Mr. Battersby stayed out from work. He received G.L. c. 41, § 111F (IOD) benefits until October 20, 2008, when his condition was no longer found to be job related. He continued treatment for anxiety.
He had a psychiatric evaluation conducted by a psychiatrist with the Lahey Clinic. He was diagnosed as having a major depressive disorder with psychosis. He was further diagnosed with “severe symptoms of PTST [post-traumatic stress disorder] triggered by the events of August 16th, 2008.” His PTSD symptoms included “flashbacks, insomnia, nightmares, hypervigilance, anxiety and intrusive thoughts.” He was determined to be “psychiatrically disabled” from performing his duties as a Boston Firefighter.
He reported receiving telephone calls and a letter from the Boston Fire Department informing him that he would need to start using his sick time and vacation time because he was no longer found to be out from work due to any job connected injury. He expressed his feelings “that there is no one he can trust in the fire department and feels angry and that he needs to retire.” He was further diagnosed with acute stress reaction and anxiety. He stated that he “had been extremely stressed and upset about the idea of going back into the same work environment that triggered his illnesses.
Mr. Battersby filed a written resignation and intent to retire letter with the Boston Fire Department, dated December 4, 2008, to be effective the next day. His employer accepted his resignation as a voluntary separation from service. He sought a superannuation retirement. By letter of February 9, 2009, the Boston Fire Department was informed by the Boston Retirement Board that it approved Mr. Battersby’s superannuation retirement to become effective December 5, 2008.
On December 26, 2008, Battersby’s treatment providers produced a detailed report about his mental health condition and their treatment of him for purposes of an accidental disability retirement application. At that time, he was found to be unable to work at any job.
Mr. Battersby filed an application for accidental disability retirement benefits on February 25, 2009. In the Employer’s Statement, the Boston Fire Department wrote, “the Fire Department does not support Joseph Battersby’s application for accidental disability retiremnet as there is no medical or psychological documentation or incident reports within his departmental medical file to support this claim. Furthermore, Joseph Battersby retired from the Boston Fire Department in December 2008.

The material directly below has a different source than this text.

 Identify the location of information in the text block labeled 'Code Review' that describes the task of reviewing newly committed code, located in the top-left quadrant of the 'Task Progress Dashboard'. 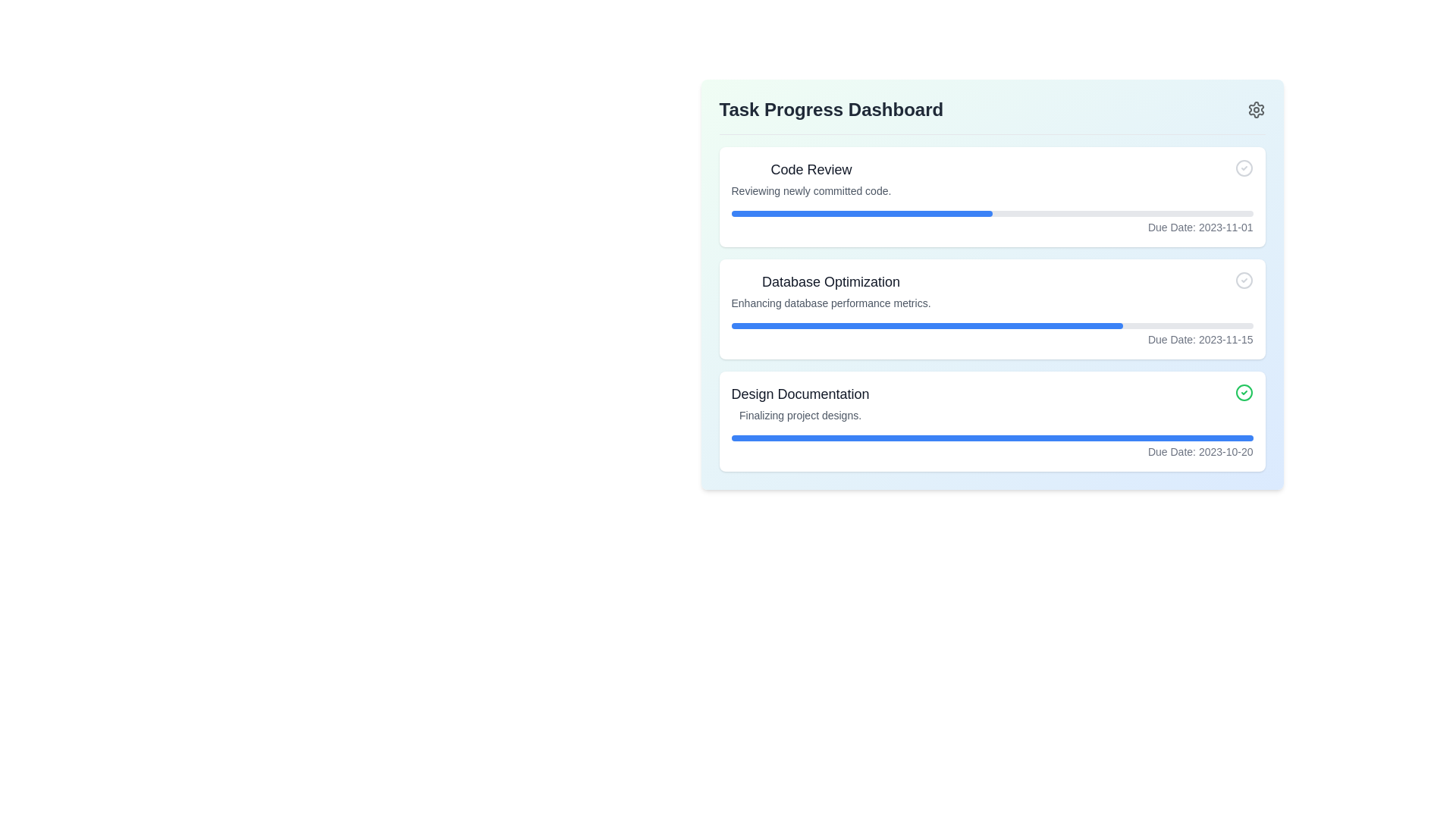
(811, 177).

On appeal, Mr. Battersby was awarded an accidental disability retirement. The rationale for the award was that he satisfied his burden of proof on causation. There was no other competing life event in the record that explains his disability. The medical opinion evidence gone far enough to prove the psychiatric injury at the August 16, 2008 fire was the most important of all triggers to his current state of disability, and it does. The non-medical facts show something happened to Mr. Battersby during that time he was in the fire consistent with the claim he made, and they do. Mr. Battersby’s testimony and his accounts given to mental health providers within weeks of the fire, show he experienced the fire as a very frightening event in addition to having smoke inhalation difficulties.
Therefore, the decision of the Boston Retirement Board was reversed, and Mr. Battersby was awarded accidental disability retirement benefits.